Quienes crean que la analogía no es una forma de razonar negarán, por supuesto,
que el pensamiento mítico sea racional; y no hay nada más contrario a las
evidencias, porque el pensamiento mítico tiene analogías, inducciones y
deducciones de tono más bien poético, es decir: las más de las veces,
pensamiento más literario que riguroso; no tan superficial como profundo;
aunque también se han colado los charlatanes entre los poetas.
Pensar
es relacionar cosas. Esas relaciones pueden ser inducciones, deducciones o
analogías. Pensamos sobre las cosas que vemos, sacando, más allá de lo
explícito, conclusiones que no vemos. Y pensamos también sobre imaginaciones,
inducciones o deducciones, extrayendo
conclusiones nuevas. Como el avión, dos son los momentos claves de su vuelo: el
despegue y el aterrizaje. El despegue: cómo, a partir de lo que observamos,
forjamos ideas nuevas. El aterrizaje: cómo, a partir de estas ideas, podemos
observar sus consecuencias.
La
razón es la capacidad de pensar lo que se observa y de observar lo que se
piensa.
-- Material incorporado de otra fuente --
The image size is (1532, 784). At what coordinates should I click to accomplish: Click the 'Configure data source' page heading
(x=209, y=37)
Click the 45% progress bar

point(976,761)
Cuando estudiamos este proceso y codificamos sus pasos lo llamamos
método racional; si lo aplicamos a esa parcela del mundo que podemos conocer,
lo llamamos método científico (en su doble vertiente axiomática e
hipotético-deductiva); y si lo aplicamos a parcelas del mundo difíciles o
imposibles de conocer, lo llamaremos método filosófico; el primero produce
filosofía rigurosa, es decir ciencia; y el segundo produce filosofía literaria,
esto es, metafísica; los buenos metafísicos son los filósofos, los poetas y los
científicos filosóficos; junto a ellos viven, como cizaña, los charlatanes.
Una
parte del mundo se puede oler, mirar, comer, oír y tocar; de su estudio sale la
ciencia. Y hay otra parte que ni se ve, ni se toca, ni se siente ni se oye:
para conocerla no sirve la ciencia; es necesaria la filosofía. El movimiento de
los cuerpos, la vida de las células, la unión de los átomos, la psicología de
grupo son el mundo de la ciencia. La posición de un electrón, la forma de las
supercuerdas, la existencia de dios, la inmortalidad del alma, la libertad, el
amor, la belleza, son cosa de la filosofía. Ningún científico podrá estudiar el
alma; pero sus manifestaciones las estudian los científicos de la mente: los
psicólogos.
De
modo que hay partes de la realidad inaccesibles a la ciencia. De las que no lo
son, unas veces las contrastamos y otras no. Esto último lo hacen los
filósofos; los científicos hacen lo primero. Hay, pues, dos criterios que
caracterizan a la ciencia: el primero se refiere a los fenómenos, las
apariencias del mundo, sus manifestaciones; la ciencia sólo puede hablar de
fenómenos; y el segundo se refiere al método, en el que la ciencia incluye la
contrastación y la filosofía no. Y hay, en la ciencia, quien renuncia a utilizar
el método científico pretextando que algunas ciencias son ocultas.
No.
La ciencia sólo estudia fenómenos. Para las realidades inobservables ya está la
filosofía. Hay científicos que ahondan tanto en los fenómenos que llegan hasta
donde no se pueden observar. Einstein, Heisenberg, Dirac empezaron siendo
científicos; pero en el punto de llegada ¿no se convirtieron en filósofos? Hay
carreras y caminos que nos transforman mientras los transitamos; al empezar a
investigar yo me dedicaba a la ciencia, pero al terminar mi recorrido, sin
apenas darme cuenta, estoy haciendo filosofía.